====== RECORDS TO PROCESS ======
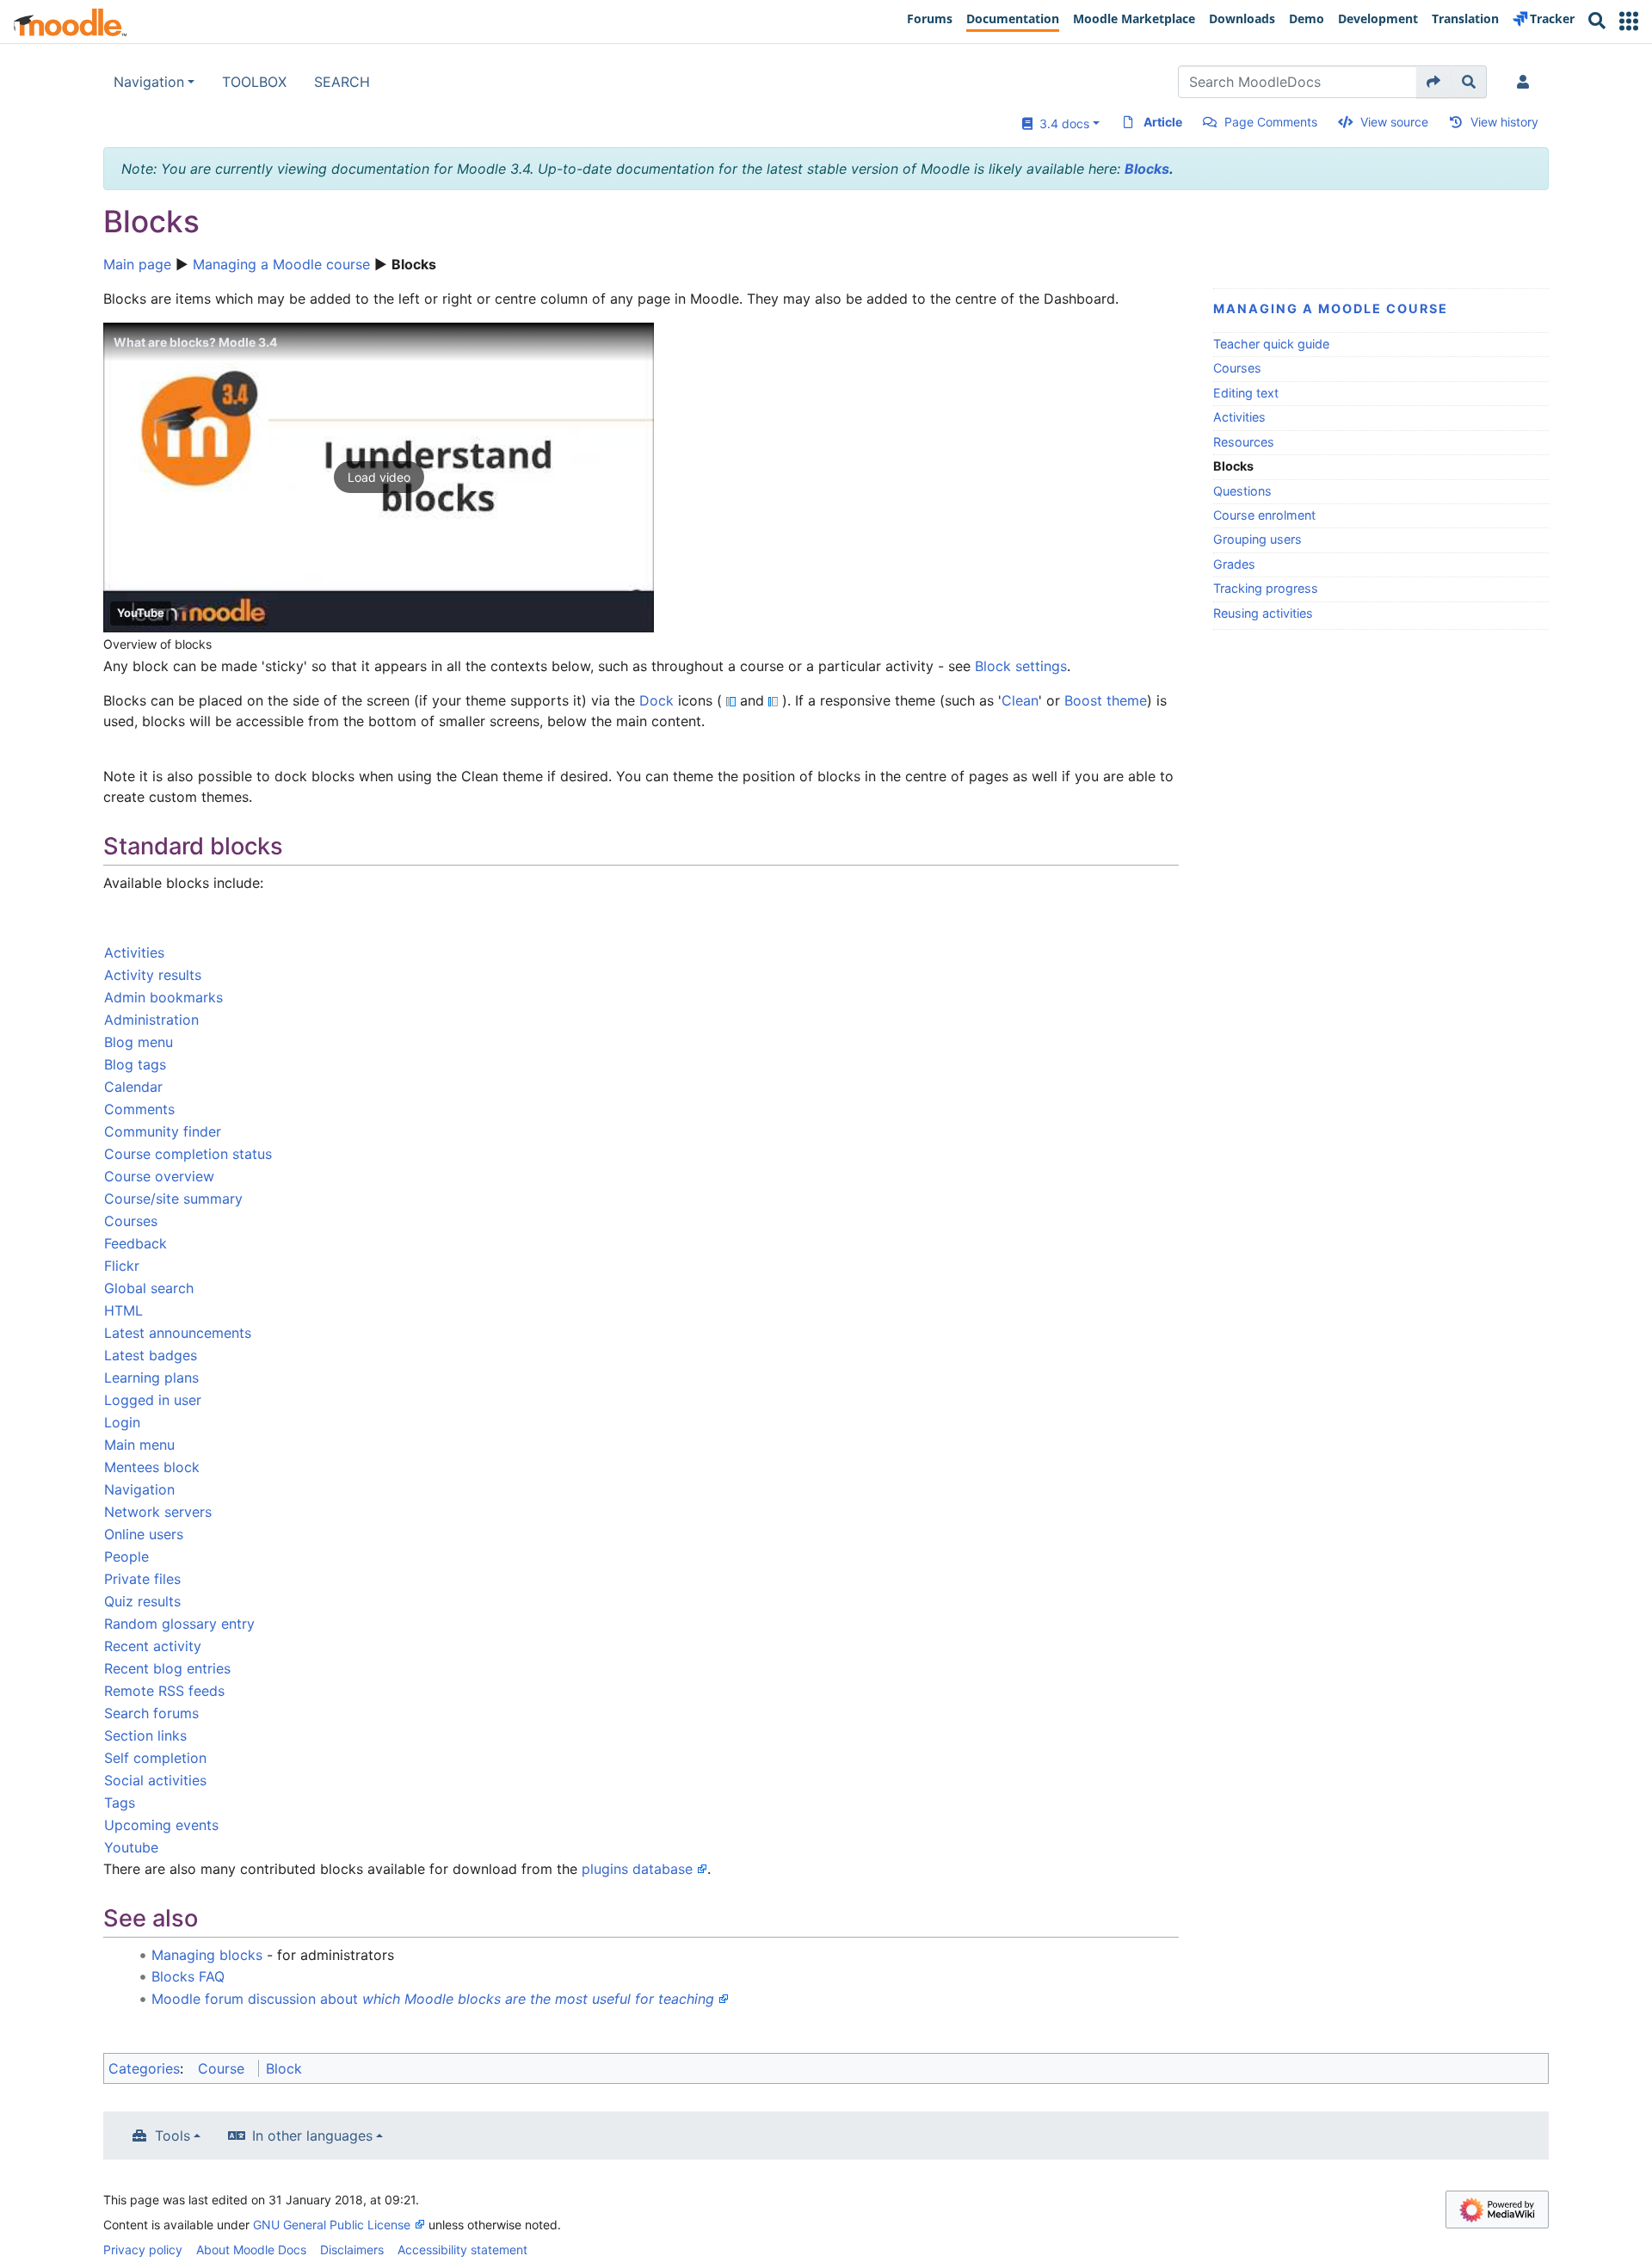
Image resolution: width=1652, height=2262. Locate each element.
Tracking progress (1265, 588)
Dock (656, 700)
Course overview (159, 1176)
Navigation (149, 81)
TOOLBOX (254, 81)
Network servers (158, 1511)
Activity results (152, 974)
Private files (142, 1578)
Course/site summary (173, 1198)
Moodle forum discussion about (432, 1998)
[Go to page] (1434, 81)
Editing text (1246, 392)
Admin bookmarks (163, 997)
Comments (139, 1109)
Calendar (133, 1086)
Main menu (139, 1444)
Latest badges (150, 1355)
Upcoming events (161, 1825)
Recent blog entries (167, 1668)
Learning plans (151, 1377)
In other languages (312, 2135)
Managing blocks (206, 1954)
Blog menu (138, 1042)
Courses (1237, 368)
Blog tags (135, 1064)
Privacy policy (142, 2249)
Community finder (162, 1131)
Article (1162, 121)
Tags (119, 1802)
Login (122, 1422)
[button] (1628, 21)
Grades (1234, 564)
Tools (172, 2135)
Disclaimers (352, 2249)
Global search (149, 1288)
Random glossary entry (179, 1623)
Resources (1243, 442)
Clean (1020, 700)
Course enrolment (1264, 515)
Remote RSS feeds (164, 1690)
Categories (144, 2068)
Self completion (155, 1757)
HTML (123, 1310)
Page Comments (1270, 121)
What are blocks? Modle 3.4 (195, 342)
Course (221, 2068)
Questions (1242, 491)
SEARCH (342, 81)
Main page (137, 264)
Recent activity (152, 1646)
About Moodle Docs (251, 2249)
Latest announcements (177, 1332)
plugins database (637, 1868)
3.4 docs (1060, 123)
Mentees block (152, 1467)
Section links (145, 1735)
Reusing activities (1263, 613)
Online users (143, 1534)
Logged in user (152, 1399)
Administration (151, 1019)
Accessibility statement (462, 2249)
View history (1504, 121)
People (126, 1556)
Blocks (1147, 168)
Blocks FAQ (188, 1976)
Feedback (135, 1243)
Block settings (1021, 666)
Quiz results (142, 1601)
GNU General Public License (331, 2224)
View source (1394, 121)
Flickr (121, 1265)
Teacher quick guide (1271, 343)
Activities (1239, 417)
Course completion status (188, 1153)
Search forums (151, 1713)
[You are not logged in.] (1526, 82)
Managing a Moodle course (281, 264)
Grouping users (1257, 539)
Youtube (131, 1847)
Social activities (155, 1780)
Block (284, 2068)
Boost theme (1105, 700)
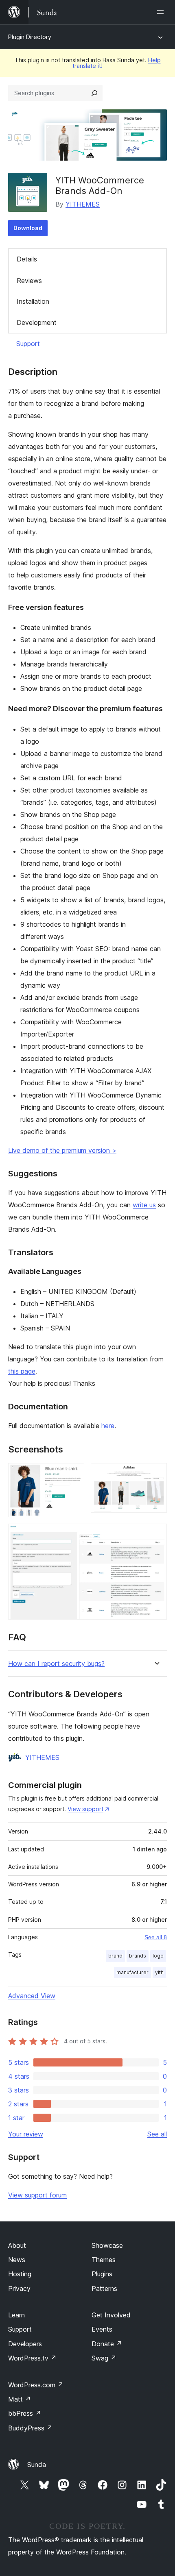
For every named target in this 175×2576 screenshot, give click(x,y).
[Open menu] (162, 12)
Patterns (104, 2288)
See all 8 (155, 1937)
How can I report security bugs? (56, 1664)
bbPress (24, 2413)
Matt (19, 2399)
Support (28, 344)
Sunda (36, 2465)
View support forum (37, 2195)
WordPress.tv (32, 2358)
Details (27, 259)
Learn (16, 2315)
======
*WHAT THE TASK ASKS*
Pull out all lines in the data above that include "completion".

*SOLUTION TO THE PROBLEM*
Self completion (155, 1757)
Course completion status (188, 1153)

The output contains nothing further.